Lorsqu’on regarde précisément qui sont les personnes qui suivent les Mooc et surtout qui sont celles qui vont au bout des formations et les valident, on se rend compte que ce sont généralement des personnes qui ont déjà un très haut niveau de formation. Elles viennent sur ces plates-formes pour y trouver un supplément d’enseignements. Pour ces profils, les Mooc sont un outil formidable. Mais ils restent une minorité. Il ne faut pas se leurrer. Comme à l’école ou à l’université, le moment décisif, là où tout se joue dans l’acte d’apprendre, se trouve dans l’interaction entre l’enseignant et les élèves, le formateur et l’adulte apprenant. C’est dans ce deuxième temps que l’on fixe ses idées. Dans l’enseignement en ligne, c’est avec les tuteurs, qui permettent de reprendre la substance du cours, que le vrai apprentissage se fait. On va chercher de l’aide auprès de groupes de pairs. Les savoirs ne prennent de sens que dans un monde de coopération. C’est tout le back-office de ces plates-formes d’enseignement qui est important et que les universités et les entreprises qui s’y engagent doivent soigner.

Vous dessinez une société à venir encore plus élitiste qu’elle ne l’est déjà.

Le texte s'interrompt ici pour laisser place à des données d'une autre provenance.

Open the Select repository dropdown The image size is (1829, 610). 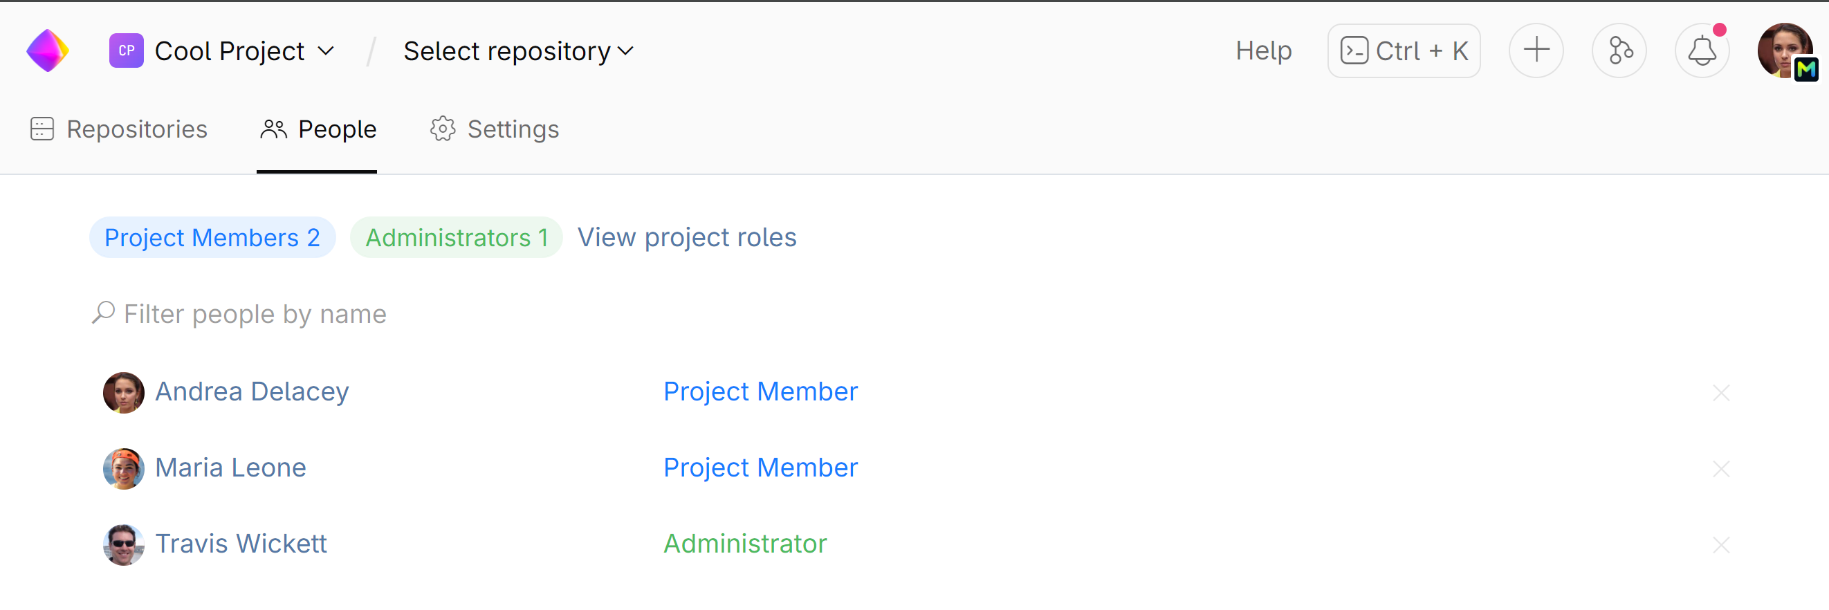click(x=518, y=50)
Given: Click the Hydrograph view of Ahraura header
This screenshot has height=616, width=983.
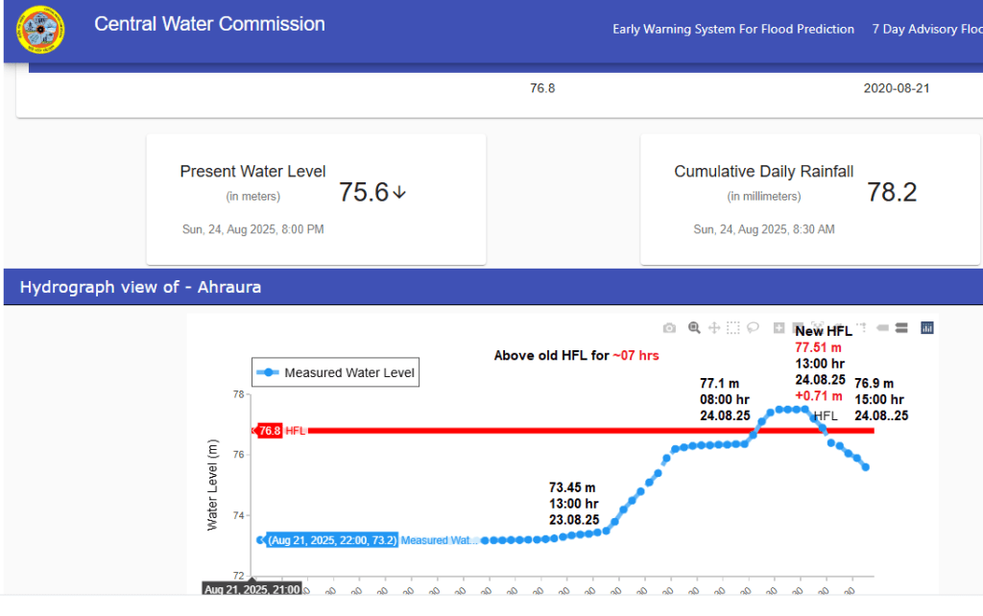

La révolution numérique profile un monde très élitiste, gouverné par une aristocratie en jeans et baskets qui est de surcroît fort sympathique car elle ne prétend pas être le sel de la terre. Mais elle se révèle implacable pour les plus faibles. C’est la philosophie d’une école comme celle fondée par Xavier Niel. Ouverte à tous, antiautoritaire, elle se croit démocrate. Mais le processus de sélection est impitoyable : n’entre pas qui veut dans cet établissement. Par ailleurs, il sera aussi de plus en plus difficile de se passer de connaissances dans cette société numérique. Les exigences imposées aux jeunes ne cessent de grandir. Si on ne veut pas laisser au bord de la route les plus faibles, si on veut préserver une justice et une cohésion sociales, le support d’une institution comme l’école est indispensable. C’est elle qui garantit que tout le monde peut y arriver.

Que devient le rôle des formateurs et des enseignants ?

L’atout d’Internet c’est l’accessibilité de l’information. Cela nourrit le dialogue entre l’élève et son professeur. C’est une possibilité pour l’enseignant ou le formateur de bien souligner ce que le jeune ou l’adulte en formation ont intérêt à retenir. Car cette masse d’informations, non triées, non hiérarchisées, ne constitue en rien une connaissance. Le rôle des professeurs comme des formateurs sera à l’avenir d’apprendre d’abord à chercher, car naviguer sur le Net ou recourir à Google ne suffit pas. Et puis d’apprendre à trier, organiser, faire des liens entre les informations, les documents trouvés sur Internet. Autant de tâches qui supposent de maîtriser la lecture, l’écriture, le calcul. Le tuteur est sans doute la figure d’avenir du formateur et de l’enseignant. Dans le sens noble du terme : il n’est pas seulement celui qui détient un savoir, il est aussi celui qui facilite. Car la vérité de la transmission des savoirs se trouve dans la relation entre le tuteur et l’apprenant, qu’il soit « élève » ou « salarié ». À l’école, on insiste toujours beaucoup sur l’estime de soi nécessaire aux élèves pour bien apprendre. Mais on oublie un deuxième pilier tout aussi important : le sentiment de sécurité que procure quelqu’un qui sait ce que veut dire « être ignorant ». Avoir quelqu’un à ses côtés, en qui on peut avoir confiance, est une incroyable facilitation pour apprendre. Dans le cadre de l’alternance, l’entreprise se débrouille sans doute mieux de ce point de vue que l’institution scolaire.

PHILOSOPHE ET HISTORIEN, MARCEL GAUCHET EST DIRECTEUR D’ÉTUDES À L’ÉCOLE DES HAUTES ÉTUDES EN SCIENCES SOCIALES (EHESS) ET RÉDACTEUR EN CHEF DE LA REVUE LE DÉBAT, FONDÉE AVEC PIERRE NORA. PÈRE DE L’EXPRESSION « FRACTURE SOCIALE », IL TRAVAILLE DEPUIS DE NOMBREUSES ANNÉES SUR LA CRISE DE L’ÉDUCATION. IL EST L’AUTEUR AVEC MARIE-CLAUDE BLAIS ET DOMINIQUE OTTAVI DE TRANSMETTRE, APPRENDRE (ÉDITIONS STOCK).